Craig Gross, the 32-year-old founder of xxxchurch.com, is used to getting attention. No surprise -- he bills his organization as America's "No. 1 Christian porn site."
Gross crisscrosses the country, appearing on camera with porn mega-stars like Ron Jeremy, called by Yahoo! Entertainment "the porn industry's most prolific male performer," with more than 2,400 credits to his name.
Gross isn't joining forces with Jeremy. He's challenging Jeremy's worldview in debates on college campuses and TV network news shows. Their most recent confrontation -- a "Nightline Face-Off" titled "Is America Addicted to Porn?" -- will be broadcast Thursday on ABC.
Last week, Gross brought his message about porn's hazards to the University of Minnesota. With him was Donny Pauling, who spent nine years as a porn producer. Pauling has walked away from the industry and the fortune he made. He met Gross in 2004 at a porn show in Las Vegas and took one of the www.xxxchurch.com "Jesus loves porn stars" Bibles. Though he first mocked Gross' crusade, he says, it eventually led him to abandon porn for a new life and career.

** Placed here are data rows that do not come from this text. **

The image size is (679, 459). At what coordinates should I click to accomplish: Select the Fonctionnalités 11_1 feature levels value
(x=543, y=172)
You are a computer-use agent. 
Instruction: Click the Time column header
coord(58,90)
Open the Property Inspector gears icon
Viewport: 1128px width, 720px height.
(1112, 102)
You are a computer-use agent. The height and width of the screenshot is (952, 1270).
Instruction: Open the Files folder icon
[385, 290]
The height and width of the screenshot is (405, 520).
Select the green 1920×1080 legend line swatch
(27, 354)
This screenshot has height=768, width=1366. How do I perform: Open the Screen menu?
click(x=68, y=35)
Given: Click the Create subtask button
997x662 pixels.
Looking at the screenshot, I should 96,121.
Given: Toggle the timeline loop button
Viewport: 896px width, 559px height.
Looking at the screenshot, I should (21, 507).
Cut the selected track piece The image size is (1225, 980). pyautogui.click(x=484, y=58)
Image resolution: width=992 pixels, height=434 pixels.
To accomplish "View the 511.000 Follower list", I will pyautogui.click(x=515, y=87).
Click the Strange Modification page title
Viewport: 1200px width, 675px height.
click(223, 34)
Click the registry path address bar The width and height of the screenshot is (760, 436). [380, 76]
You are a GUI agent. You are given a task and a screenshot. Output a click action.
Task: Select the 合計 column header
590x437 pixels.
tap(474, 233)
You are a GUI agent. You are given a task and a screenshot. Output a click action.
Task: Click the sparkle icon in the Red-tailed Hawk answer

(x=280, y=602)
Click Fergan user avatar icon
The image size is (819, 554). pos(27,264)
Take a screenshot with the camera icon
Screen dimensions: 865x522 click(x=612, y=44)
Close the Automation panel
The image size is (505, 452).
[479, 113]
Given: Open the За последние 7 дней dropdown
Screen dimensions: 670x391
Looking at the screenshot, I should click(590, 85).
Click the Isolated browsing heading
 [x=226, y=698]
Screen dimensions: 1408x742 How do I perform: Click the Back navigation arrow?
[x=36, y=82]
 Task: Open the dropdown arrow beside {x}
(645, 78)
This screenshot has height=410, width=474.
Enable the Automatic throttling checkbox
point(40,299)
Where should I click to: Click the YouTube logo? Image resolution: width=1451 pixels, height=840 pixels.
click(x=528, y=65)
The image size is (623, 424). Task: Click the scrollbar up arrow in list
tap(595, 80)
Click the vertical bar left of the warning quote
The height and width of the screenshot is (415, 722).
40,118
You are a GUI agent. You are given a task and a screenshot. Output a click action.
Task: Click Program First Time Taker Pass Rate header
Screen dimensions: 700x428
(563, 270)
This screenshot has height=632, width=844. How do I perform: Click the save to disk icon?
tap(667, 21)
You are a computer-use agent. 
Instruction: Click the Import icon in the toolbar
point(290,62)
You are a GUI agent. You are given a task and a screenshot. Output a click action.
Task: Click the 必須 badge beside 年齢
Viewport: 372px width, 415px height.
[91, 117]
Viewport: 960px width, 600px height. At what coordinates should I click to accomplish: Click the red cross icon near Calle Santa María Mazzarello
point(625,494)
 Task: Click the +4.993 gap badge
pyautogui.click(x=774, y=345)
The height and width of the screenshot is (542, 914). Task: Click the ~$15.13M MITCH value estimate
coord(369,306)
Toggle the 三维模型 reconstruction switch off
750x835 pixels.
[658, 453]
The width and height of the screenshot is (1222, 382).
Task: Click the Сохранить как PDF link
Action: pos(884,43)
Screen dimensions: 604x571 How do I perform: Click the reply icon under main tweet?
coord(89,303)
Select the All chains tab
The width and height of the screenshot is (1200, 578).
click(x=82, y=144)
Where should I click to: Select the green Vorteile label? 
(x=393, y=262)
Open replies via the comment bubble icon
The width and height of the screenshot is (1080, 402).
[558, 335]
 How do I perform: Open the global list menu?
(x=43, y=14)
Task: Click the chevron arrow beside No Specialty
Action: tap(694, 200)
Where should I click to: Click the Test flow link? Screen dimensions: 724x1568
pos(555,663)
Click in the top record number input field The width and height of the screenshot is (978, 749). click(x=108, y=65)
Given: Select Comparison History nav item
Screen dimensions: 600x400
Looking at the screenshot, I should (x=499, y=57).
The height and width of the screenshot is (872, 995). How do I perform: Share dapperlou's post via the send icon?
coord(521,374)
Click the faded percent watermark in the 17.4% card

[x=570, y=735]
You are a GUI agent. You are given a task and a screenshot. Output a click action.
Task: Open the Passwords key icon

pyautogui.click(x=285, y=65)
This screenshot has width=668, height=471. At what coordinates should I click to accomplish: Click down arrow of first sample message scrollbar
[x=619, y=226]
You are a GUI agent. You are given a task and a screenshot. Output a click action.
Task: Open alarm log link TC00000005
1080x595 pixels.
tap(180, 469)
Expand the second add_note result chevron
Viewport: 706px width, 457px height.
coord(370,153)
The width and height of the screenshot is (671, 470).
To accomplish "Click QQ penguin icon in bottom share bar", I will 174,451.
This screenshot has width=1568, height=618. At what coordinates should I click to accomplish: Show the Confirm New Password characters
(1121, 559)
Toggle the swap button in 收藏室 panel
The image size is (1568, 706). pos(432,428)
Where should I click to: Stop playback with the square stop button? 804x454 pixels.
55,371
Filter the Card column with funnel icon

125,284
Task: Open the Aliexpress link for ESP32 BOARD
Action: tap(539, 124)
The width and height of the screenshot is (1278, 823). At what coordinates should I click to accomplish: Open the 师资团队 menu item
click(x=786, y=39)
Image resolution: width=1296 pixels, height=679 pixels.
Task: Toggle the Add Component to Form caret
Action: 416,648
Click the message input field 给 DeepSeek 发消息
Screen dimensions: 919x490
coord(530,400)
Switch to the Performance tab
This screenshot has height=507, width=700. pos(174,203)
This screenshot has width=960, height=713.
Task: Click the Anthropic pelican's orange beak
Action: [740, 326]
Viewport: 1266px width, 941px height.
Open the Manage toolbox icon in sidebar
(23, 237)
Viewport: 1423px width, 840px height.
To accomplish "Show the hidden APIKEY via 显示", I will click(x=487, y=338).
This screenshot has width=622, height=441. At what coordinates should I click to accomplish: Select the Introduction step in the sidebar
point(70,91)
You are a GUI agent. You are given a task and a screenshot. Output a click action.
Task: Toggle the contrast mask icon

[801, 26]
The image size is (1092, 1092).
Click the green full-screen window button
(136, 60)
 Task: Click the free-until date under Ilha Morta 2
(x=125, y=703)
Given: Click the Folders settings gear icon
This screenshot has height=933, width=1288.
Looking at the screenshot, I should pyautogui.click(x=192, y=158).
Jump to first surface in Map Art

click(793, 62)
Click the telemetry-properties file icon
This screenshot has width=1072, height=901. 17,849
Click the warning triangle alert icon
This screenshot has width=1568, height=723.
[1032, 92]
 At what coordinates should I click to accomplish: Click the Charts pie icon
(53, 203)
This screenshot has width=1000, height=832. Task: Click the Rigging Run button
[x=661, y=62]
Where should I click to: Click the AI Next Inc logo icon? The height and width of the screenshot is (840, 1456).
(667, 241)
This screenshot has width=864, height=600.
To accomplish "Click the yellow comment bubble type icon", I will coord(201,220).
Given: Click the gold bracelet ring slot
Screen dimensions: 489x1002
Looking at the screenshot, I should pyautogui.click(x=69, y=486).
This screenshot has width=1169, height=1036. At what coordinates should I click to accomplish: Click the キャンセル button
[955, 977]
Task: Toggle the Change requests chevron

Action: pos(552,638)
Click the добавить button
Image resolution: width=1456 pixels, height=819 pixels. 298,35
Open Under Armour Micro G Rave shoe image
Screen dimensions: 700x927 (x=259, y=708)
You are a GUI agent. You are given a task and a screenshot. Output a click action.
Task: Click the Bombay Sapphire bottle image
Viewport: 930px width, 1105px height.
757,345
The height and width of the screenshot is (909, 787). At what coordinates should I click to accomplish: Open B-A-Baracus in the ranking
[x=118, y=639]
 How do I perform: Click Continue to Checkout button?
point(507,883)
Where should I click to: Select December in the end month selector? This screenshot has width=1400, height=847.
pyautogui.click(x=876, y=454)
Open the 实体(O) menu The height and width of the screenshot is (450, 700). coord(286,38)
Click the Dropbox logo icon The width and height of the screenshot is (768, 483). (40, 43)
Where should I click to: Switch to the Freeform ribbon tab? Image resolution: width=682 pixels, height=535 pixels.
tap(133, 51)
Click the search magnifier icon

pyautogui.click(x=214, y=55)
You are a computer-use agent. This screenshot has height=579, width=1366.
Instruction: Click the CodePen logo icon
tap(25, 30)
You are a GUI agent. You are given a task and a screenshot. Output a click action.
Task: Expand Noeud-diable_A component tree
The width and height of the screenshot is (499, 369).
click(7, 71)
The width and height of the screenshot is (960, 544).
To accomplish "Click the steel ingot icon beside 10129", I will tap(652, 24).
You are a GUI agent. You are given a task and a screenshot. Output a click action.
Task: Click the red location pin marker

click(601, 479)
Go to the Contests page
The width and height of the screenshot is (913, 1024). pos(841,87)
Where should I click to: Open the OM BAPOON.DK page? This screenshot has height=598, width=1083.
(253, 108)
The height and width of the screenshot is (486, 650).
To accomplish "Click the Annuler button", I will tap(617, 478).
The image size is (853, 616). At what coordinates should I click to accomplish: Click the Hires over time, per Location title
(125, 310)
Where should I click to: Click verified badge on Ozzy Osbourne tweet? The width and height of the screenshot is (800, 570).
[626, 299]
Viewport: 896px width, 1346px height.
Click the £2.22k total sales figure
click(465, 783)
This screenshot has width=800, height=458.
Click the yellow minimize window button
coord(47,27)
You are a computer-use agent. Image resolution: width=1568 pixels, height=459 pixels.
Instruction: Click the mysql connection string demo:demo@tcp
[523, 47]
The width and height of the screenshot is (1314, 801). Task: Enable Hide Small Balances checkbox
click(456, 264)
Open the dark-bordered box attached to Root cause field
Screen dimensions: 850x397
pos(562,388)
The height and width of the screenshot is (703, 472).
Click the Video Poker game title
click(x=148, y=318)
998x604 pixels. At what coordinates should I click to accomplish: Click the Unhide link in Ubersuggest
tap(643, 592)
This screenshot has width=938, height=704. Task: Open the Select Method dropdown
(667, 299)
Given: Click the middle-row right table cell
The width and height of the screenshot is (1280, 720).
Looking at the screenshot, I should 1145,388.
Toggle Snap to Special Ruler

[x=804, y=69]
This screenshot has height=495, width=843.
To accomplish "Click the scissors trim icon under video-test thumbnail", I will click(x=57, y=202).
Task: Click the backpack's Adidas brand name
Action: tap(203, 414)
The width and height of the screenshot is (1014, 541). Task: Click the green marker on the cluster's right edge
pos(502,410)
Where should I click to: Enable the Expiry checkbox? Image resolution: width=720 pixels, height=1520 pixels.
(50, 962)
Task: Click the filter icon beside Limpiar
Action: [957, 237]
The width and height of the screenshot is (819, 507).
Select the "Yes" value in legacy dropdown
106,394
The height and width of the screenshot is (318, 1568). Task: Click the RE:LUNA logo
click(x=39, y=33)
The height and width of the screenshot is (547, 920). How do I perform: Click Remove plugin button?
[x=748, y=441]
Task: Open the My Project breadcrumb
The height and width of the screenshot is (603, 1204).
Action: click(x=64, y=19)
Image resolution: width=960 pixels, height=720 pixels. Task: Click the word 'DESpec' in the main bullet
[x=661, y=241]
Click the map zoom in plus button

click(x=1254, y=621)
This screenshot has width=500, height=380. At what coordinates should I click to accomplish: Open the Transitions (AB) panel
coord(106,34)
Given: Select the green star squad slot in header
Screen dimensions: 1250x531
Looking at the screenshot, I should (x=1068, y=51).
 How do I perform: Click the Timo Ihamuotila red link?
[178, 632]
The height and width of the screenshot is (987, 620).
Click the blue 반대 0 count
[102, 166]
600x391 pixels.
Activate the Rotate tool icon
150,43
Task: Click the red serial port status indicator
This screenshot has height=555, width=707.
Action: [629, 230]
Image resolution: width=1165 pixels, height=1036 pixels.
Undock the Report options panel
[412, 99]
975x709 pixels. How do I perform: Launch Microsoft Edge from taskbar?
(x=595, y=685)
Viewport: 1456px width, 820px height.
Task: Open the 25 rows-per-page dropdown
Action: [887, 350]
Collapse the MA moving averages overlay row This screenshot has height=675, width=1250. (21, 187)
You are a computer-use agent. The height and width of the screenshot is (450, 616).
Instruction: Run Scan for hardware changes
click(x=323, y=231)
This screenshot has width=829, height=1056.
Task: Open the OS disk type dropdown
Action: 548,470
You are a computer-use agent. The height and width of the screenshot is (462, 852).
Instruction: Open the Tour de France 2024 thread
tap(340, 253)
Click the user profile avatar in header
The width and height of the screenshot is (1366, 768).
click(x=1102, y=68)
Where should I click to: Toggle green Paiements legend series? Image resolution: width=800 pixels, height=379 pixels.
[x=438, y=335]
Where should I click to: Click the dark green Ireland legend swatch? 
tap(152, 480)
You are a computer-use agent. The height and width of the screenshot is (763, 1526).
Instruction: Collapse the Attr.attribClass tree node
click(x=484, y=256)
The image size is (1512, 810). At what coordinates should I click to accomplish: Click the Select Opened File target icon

The students in the U of M audience didn't need to be told that America is a porn-drenched society. Pauling estimates that there are about 400 million porn Web pages on the Internet. "And now they've figured out how to get onto your cell phone, your iPod," he adds.
The xxxchurch.com's website has resources for "those struggling with porn." One offering is free, down-loadable "accountability software" that sends a list of the dubious sites you visit to your "accountability partner" -- a friend or spouse who helps you swear off porn.
Pauling's eyewitness testimony brought porn's gritty reality home to his U audience. Glamorous? Sexy? No way, he says.
Pauling started out in pornography as a consumer, then set up his own amateur porn site. Finding women to photograph was easy, he said. He prowled the malls, recruiting college students as "models" and offering girls at Starbucks $500 to take off their clothes.